Le domaine fictionnel traduit lui aussi cet intérêt pour la figure du tueur en série: «[…] on ne compte plus les incarnations, littéraires ou filmiques, de cette figure»23. Objets de fascination dans les œuvres de fiction, cette obsession traduit la même intention que les théoriciens: comprendre ce qui pousse ces êtres à commettre de tels actes. Pour Bourgoin, les serials killers sont les méchants contemporains, après différentes figures: les années 30 ont connu Frankenstein et Dracula, les années 40 les extra-terrestres, puis est venu l’horreur de Stephen King et The Shinning. Toutefois, pour l’expert, la figure du serial killer représentée dans la fiction est un fantasme: il n’a pas de profil unique, dans le genre manipulateur et sophistiqué, qui prépare ses crimes. Dans la réalité, Hannibal Lecter n’existerait pas comme tueur en série24. C’est d’ailleurs l’adaptation cinématographique du roman de Thomas Harris qui, d’une certaine façon, a marqué la consécration de la figure du serial killer dans la fiction, présentant la figure à un large public et devenant ainsi le «serial killer fictif le plus médiatisé»25. En effet, la performance d’Anthony Hopkins vaudra au film un succès critique et commercial. Or, le tueur en série est présent dans la fiction depuis bien avant, soit depuis Jack L’Éventreur ou Thomas de Quincey et De l’assassinat considéré comme un des beaux-arts, ou encore Psycho d’Alfred Hitchcock… Pourtant, tel que nous l’avons mentionné, c’est véritablement dans les années 80 et 90 qui soulignent les débuts de cette fascination médiatique:
À partir des années 80, le phénomène du serial killer a évidemment enregistré un premier succès au cinéma, à la télévision, dans la presse, bref, dans tous les médias de divertissement et/ ou d’information ou dans tout ce qui compte parmi le fameux infotainment».26
Pour Chazal, si ce succès médiatique peut sembler troublant étant donné la nature des gestes de ces meurtriers (bien que fictifs), l’escalade de la violence aux États-Unis, tel que nous l’avons démontré avec Duclos, a «sans doute contribué à faire entrer [le tueur en série] dans le domaine du quotidien»27. Pour Fabienne Claire Caland,
Que By Reason of Insanity28soit recommandé par Stephen King dans sa réédition de 1997 et tout est dit: du réel à la fiction, le tueur en série est entré dans le monde du spectacle. Sa surexposition romanesque et cinématographique, son intrusion dans les genres où nul ne l’attendait (comédie musicale, saga familiale) font de lui la nouvelle coqueluche du box-office et du lectorat américain et, par ricochet, européen […] et [prouve] qu’une nouvelle icone est née»15.

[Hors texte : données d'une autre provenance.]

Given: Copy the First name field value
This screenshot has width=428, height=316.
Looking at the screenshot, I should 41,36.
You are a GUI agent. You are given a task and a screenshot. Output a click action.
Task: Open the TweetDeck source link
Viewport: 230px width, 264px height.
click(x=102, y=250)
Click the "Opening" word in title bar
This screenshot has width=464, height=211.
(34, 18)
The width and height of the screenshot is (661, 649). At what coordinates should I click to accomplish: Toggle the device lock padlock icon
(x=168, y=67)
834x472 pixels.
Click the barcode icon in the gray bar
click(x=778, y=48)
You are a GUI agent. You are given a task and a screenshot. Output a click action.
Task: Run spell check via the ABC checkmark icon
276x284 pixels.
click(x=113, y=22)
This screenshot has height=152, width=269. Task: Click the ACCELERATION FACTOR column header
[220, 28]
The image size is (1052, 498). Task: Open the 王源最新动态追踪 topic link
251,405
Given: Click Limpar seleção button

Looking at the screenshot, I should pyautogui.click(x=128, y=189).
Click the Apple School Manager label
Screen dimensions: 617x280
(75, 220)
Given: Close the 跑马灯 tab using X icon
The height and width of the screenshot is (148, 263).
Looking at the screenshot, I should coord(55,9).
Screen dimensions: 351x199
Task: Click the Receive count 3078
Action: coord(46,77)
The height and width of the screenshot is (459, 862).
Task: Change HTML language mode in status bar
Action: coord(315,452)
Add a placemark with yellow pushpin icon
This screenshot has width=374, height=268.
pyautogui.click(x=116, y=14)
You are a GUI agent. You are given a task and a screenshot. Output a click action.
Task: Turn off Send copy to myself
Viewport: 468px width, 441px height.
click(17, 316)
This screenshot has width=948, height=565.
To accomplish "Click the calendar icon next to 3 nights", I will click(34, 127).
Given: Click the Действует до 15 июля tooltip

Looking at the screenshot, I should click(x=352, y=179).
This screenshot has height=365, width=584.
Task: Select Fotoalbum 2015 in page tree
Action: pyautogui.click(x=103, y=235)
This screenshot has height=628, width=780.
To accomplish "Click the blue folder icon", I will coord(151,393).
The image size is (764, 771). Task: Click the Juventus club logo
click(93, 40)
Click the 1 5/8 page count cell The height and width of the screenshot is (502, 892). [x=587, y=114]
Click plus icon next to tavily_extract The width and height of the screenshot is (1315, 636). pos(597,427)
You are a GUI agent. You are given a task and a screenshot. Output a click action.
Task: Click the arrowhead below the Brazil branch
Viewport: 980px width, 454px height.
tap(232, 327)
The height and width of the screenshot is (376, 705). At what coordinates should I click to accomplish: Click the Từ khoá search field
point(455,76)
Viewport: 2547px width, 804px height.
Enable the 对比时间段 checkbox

Ainsi, les serials killers sont devenus des personnages récurrents de nos fictions, qu’ils soient aussi vrais que Jack L’Éventreur ou fictifs comme Hannibal Lecter. Peu importe le médium, ils sont devenus des «stars hollywoodiennes dans la culture américaine»29. Désormais, ils envahissent aussi le petit écran: Dexter, Criminal Minds, et plus récemment The Following et Hannibal, une série consacrée au personnage imaginée par Thomas Harris. Ces séries sont parfois, voire souvent, mal reçues30: certains y voient une monstration gratuite de la violence, qui serait à prohiber suite aux récents massacres de Newtown ou d’Aurora, entre autres, sans mentionner que certains tueurs ont été inspirés de films31, alors pourquoi pas de séries télé? Bien que ce soit des cas isolés, on ne peut nier l’influence négative que peuvent engendrer ces séries télévisées. À l’inverse, ce sont elles qui sont parfois inspirées de vrais tuteurs en série, comme c’est le cas pour Dexter. C’est donc à la croisée de la série télé et de la figure du tueur en série, deux notions désormais ancrées dans la culture populaire, que nous aimerions analyser Dexter.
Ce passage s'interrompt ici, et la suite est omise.